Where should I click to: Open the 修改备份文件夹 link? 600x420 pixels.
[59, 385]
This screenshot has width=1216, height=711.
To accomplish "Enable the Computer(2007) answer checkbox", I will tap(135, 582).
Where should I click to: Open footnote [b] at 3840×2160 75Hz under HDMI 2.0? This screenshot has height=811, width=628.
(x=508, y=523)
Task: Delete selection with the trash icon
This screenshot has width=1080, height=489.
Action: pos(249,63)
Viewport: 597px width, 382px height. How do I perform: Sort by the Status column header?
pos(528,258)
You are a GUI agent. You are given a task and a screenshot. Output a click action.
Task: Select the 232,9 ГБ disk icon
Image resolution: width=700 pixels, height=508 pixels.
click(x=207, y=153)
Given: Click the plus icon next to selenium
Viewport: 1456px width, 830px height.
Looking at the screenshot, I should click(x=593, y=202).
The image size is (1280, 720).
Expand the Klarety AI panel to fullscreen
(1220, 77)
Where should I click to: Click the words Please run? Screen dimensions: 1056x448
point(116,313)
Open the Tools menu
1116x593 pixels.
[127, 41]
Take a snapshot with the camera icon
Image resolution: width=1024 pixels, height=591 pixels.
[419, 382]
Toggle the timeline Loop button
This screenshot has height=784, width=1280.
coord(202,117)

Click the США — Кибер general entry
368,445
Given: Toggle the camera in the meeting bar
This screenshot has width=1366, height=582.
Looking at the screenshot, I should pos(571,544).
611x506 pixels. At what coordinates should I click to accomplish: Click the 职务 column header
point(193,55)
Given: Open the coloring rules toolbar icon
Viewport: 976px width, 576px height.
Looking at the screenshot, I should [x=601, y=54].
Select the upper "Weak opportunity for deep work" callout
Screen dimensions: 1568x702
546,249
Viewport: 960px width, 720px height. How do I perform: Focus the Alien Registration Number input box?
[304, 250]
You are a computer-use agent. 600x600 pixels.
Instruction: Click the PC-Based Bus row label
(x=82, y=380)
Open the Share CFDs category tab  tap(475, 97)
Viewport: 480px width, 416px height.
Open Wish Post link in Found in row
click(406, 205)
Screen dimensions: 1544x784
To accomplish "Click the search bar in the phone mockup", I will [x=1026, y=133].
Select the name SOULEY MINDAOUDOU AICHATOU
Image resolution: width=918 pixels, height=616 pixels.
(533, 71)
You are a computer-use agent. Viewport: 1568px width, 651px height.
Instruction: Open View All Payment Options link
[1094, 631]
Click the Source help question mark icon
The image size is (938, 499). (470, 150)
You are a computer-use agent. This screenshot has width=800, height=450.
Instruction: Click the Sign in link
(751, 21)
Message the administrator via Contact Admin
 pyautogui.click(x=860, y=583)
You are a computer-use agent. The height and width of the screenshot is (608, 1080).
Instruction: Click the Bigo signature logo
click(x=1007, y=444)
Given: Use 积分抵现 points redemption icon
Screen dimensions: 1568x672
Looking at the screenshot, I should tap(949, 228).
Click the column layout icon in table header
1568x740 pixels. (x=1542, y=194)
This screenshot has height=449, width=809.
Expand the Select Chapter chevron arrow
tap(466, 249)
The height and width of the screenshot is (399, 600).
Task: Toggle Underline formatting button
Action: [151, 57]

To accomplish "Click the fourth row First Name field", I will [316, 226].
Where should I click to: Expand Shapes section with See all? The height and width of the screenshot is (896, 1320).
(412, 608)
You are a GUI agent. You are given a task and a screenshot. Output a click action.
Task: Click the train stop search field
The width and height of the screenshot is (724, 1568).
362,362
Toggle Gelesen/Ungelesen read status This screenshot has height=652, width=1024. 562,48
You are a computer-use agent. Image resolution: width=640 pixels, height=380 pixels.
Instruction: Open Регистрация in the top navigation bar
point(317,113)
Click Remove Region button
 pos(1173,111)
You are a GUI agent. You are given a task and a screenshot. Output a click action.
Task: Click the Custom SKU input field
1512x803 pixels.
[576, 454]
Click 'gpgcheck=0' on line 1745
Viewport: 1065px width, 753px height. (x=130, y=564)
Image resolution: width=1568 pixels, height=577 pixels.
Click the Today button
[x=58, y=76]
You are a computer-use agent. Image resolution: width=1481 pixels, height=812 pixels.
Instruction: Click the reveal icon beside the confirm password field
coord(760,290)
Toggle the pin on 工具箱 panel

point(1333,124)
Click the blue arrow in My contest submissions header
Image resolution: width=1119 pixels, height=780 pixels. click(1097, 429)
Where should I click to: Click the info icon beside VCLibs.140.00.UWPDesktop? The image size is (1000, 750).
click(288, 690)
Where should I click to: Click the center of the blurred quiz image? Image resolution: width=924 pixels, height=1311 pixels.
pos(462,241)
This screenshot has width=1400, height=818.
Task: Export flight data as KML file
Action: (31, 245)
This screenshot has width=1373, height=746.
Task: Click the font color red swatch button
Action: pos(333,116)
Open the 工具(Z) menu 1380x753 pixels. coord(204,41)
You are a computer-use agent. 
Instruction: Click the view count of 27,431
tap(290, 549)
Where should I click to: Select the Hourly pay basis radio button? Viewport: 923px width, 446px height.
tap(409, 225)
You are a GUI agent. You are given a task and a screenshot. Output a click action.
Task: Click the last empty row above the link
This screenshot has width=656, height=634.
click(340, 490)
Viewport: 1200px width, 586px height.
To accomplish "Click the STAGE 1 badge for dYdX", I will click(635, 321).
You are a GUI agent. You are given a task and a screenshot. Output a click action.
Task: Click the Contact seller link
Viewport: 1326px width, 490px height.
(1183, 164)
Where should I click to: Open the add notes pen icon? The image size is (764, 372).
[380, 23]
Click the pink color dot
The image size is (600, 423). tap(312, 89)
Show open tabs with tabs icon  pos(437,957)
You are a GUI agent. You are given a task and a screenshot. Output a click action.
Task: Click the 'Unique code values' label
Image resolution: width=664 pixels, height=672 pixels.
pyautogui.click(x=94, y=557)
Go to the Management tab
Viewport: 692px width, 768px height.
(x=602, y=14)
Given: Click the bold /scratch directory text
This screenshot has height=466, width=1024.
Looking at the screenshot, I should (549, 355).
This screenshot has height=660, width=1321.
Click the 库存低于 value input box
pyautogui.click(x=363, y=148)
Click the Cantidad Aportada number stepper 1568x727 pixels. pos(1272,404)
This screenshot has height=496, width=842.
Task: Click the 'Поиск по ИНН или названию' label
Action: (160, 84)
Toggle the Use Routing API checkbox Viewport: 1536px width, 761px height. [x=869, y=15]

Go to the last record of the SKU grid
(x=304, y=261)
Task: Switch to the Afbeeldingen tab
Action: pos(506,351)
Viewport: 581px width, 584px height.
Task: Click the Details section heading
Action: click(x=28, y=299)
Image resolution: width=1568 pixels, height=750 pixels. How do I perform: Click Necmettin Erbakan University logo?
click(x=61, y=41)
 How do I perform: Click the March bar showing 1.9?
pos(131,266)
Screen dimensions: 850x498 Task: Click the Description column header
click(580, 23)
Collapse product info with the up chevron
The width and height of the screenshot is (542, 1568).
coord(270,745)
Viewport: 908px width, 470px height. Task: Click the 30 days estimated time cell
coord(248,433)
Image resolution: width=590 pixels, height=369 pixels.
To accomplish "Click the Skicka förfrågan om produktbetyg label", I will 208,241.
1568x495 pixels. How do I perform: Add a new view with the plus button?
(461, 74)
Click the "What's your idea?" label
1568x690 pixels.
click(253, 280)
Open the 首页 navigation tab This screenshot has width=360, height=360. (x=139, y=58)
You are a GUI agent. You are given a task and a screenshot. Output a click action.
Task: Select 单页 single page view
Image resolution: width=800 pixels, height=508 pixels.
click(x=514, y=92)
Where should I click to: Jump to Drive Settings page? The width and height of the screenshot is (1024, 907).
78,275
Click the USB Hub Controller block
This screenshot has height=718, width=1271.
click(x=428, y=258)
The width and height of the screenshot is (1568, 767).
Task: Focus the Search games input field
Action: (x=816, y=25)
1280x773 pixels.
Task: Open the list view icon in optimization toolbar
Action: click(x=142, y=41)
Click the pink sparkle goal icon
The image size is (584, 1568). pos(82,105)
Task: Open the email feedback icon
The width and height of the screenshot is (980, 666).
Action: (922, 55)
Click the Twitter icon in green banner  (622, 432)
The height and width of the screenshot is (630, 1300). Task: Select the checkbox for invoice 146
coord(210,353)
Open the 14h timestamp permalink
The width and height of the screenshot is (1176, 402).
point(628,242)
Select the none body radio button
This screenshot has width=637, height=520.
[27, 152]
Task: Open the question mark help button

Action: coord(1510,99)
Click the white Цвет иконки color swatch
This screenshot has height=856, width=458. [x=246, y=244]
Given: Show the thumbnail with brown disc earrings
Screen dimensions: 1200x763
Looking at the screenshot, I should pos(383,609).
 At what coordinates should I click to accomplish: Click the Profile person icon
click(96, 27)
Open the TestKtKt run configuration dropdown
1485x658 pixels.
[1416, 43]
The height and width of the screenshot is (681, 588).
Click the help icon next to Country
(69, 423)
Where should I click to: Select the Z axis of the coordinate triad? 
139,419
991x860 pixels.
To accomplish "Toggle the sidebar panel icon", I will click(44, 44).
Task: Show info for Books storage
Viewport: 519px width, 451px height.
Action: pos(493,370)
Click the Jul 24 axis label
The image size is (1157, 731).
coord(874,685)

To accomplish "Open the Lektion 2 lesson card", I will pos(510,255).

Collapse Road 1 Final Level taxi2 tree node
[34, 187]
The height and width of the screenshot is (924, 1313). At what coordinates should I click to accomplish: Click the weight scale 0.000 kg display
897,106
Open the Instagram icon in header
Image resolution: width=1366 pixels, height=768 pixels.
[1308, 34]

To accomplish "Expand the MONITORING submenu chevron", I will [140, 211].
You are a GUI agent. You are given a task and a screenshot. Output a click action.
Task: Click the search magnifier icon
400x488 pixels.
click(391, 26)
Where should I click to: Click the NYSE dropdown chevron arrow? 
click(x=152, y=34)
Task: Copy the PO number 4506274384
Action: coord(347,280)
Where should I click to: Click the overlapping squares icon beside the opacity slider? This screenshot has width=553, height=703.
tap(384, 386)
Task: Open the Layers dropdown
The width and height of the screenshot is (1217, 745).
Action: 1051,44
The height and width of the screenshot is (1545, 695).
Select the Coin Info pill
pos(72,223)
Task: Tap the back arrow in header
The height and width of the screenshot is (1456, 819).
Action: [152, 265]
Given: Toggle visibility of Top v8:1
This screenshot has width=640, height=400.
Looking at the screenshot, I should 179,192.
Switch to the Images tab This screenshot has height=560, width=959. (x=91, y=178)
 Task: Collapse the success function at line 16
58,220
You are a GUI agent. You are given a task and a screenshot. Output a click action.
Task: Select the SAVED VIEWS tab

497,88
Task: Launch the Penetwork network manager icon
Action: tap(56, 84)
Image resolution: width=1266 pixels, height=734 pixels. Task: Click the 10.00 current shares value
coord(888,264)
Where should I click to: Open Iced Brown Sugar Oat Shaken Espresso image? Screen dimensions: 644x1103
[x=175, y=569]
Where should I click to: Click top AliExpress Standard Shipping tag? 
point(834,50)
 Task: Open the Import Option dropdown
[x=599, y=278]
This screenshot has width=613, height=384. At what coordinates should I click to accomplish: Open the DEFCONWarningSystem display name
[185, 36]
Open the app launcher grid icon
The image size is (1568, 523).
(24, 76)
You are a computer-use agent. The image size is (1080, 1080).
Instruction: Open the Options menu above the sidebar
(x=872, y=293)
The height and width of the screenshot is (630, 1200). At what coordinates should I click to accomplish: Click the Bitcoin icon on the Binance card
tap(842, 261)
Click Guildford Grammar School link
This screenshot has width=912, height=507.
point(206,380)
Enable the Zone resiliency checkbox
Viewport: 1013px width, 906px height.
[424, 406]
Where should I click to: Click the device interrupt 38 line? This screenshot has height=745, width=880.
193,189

• [TASK INSTRUCTIONS]:
From the data above, copy every line where "camera" appears.

• [EXERCISE SOLUTION]:
Take a snapshot with the camera icon
Given: Toggle the camera in the meeting bar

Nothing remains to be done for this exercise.